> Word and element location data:
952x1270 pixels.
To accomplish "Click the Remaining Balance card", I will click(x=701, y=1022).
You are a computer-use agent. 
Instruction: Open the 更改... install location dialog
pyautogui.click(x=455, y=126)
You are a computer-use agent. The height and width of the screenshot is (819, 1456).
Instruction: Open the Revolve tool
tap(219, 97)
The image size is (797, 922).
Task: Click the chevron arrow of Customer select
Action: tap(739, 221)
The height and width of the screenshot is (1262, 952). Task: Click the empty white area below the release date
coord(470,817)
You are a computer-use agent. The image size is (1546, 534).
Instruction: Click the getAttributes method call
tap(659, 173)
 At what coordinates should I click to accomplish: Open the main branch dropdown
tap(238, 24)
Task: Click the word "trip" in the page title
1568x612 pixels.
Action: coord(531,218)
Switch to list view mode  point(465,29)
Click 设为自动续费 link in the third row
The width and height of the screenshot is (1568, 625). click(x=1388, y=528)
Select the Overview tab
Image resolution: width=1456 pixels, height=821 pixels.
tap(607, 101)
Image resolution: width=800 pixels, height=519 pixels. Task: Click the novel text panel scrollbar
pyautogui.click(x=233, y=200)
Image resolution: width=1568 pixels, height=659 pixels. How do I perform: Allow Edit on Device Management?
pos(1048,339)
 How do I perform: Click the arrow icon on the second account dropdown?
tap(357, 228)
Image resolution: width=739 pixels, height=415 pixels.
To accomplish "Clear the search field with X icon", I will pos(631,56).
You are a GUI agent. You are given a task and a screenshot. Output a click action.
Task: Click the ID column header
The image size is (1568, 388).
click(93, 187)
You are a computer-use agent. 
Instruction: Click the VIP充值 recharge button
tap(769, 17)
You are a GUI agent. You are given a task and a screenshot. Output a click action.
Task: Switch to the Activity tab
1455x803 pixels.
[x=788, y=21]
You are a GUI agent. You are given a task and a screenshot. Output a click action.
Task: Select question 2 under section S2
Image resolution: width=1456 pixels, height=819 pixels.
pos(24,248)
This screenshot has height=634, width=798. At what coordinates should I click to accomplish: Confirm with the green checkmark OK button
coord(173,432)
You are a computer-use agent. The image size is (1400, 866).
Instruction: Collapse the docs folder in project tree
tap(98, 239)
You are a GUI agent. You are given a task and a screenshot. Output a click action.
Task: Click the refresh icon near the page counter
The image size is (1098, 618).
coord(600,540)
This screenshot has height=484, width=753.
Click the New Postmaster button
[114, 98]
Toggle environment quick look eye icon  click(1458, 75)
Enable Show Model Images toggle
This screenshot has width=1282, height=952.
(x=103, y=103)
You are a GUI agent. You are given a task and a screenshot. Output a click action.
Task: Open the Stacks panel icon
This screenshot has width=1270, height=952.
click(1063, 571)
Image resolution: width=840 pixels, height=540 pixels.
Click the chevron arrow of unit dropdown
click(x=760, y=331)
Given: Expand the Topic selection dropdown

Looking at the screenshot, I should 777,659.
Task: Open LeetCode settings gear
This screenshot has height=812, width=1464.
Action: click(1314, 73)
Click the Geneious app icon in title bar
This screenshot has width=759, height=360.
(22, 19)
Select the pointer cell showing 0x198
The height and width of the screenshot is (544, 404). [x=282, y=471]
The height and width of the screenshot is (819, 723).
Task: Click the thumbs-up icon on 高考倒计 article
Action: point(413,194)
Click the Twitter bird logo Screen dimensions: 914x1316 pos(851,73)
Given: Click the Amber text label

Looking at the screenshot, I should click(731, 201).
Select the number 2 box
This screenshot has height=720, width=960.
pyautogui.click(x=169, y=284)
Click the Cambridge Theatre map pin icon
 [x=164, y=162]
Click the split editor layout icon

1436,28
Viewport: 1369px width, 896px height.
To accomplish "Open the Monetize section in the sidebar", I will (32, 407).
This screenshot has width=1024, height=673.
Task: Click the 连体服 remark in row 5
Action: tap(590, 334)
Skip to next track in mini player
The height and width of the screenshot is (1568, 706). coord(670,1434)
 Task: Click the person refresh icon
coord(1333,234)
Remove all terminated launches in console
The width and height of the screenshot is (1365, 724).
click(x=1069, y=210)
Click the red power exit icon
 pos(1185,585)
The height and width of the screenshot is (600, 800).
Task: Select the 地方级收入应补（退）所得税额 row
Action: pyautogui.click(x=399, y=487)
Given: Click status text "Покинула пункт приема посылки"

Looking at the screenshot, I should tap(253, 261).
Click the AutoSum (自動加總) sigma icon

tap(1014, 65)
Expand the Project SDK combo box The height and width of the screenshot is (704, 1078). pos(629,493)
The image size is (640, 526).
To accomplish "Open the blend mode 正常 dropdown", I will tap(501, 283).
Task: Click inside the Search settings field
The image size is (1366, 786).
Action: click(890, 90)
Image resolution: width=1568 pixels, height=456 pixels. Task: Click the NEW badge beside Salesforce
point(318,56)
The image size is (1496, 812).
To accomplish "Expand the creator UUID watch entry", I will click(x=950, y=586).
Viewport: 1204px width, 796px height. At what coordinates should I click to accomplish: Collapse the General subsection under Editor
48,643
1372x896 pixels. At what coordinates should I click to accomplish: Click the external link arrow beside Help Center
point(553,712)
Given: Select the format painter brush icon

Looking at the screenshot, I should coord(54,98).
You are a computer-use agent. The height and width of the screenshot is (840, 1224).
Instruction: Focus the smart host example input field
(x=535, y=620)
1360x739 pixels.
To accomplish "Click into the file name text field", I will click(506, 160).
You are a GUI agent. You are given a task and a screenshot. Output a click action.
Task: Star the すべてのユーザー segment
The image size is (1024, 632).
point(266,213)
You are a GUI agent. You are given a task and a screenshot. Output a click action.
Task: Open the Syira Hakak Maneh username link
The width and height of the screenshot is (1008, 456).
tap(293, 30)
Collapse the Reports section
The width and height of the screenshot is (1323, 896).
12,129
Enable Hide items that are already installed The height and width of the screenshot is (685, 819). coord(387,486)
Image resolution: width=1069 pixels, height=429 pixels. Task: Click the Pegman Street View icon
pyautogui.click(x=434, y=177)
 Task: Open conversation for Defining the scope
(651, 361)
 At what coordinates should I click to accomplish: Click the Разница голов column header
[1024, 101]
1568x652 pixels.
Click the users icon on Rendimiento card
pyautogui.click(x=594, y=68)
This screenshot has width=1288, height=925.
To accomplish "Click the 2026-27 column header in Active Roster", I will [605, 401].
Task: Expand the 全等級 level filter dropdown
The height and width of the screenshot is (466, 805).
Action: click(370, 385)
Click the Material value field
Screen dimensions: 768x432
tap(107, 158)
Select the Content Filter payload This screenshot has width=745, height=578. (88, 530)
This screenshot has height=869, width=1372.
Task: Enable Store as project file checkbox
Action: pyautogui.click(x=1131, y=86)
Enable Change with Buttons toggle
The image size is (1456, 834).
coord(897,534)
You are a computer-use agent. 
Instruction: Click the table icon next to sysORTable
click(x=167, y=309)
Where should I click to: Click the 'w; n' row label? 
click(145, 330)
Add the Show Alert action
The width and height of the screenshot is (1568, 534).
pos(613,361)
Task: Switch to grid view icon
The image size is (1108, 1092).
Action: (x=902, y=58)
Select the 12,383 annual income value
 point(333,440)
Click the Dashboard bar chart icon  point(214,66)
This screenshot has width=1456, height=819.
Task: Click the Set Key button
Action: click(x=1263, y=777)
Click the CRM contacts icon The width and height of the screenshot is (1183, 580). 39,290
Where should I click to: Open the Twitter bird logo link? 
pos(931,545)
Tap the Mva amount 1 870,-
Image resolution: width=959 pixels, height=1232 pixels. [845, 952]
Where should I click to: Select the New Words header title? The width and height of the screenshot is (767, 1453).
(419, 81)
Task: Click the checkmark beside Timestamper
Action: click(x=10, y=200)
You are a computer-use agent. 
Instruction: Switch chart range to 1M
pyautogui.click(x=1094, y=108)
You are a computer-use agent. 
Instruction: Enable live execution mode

> The problem: Write out the rows above word for word, starting at the line that contains "Click the Twitter" and stopping after the line that contains "Looking at the screenshot, I should coord(54,98).".

> Answer in full:
Click the Twitter bird logo Screen dimensions: 914x1316 pos(851,73)
Given: Click the Amber text label

Looking at the screenshot, I should click(731, 201).
Select the number 2 box
This screenshot has height=720, width=960.
pyautogui.click(x=169, y=284)
Click the Cambridge Theatre map pin icon
 [x=164, y=162]
Click the split editor layout icon

1436,28
Viewport: 1369px width, 896px height.
To accomplish "Open the Monetize section in the sidebar", I will (32, 407).
This screenshot has width=1024, height=673.
Task: Click the 连体服 remark in row 5
Action: tap(590, 334)
Skip to next track in mini player
The height and width of the screenshot is (1568, 706). coord(670,1434)
 Task: Click the person refresh icon
coord(1333,234)
Remove all terminated launches in console
The width and height of the screenshot is (1365, 724).
click(x=1069, y=210)
Click the red power exit icon
 pos(1185,585)
The height and width of the screenshot is (600, 800).
Task: Select the 地方级收入应补（退）所得税额 row
Action: pyautogui.click(x=399, y=487)
Given: Click status text "Покинула пункт приема посылки"

Looking at the screenshot, I should tap(253, 261).
Click the AutoSum (自動加總) sigma icon

tap(1014, 65)
Expand the Project SDK combo box The height and width of the screenshot is (704, 1078). pos(629,493)
The image size is (640, 526).
To accomplish "Open the blend mode 正常 dropdown", I will tap(501, 283).
Task: Click inside the Search settings field
The image size is (1366, 786).
Action: click(890, 90)
Image resolution: width=1568 pixels, height=456 pixels. Task: Click the NEW badge beside Salesforce
point(318,56)
The image size is (1496, 812).
To accomplish "Expand the creator UUID watch entry", I will click(x=950, y=586).
Viewport: 1204px width, 796px height. At what coordinates should I click to accomplish: Collapse the General subsection under Editor
48,643
1372x896 pixels. At what coordinates should I click to accomplish: Click the external link arrow beside Help Center
point(553,712)
Given: Select the format painter brush icon

Looking at the screenshot, I should coord(54,98).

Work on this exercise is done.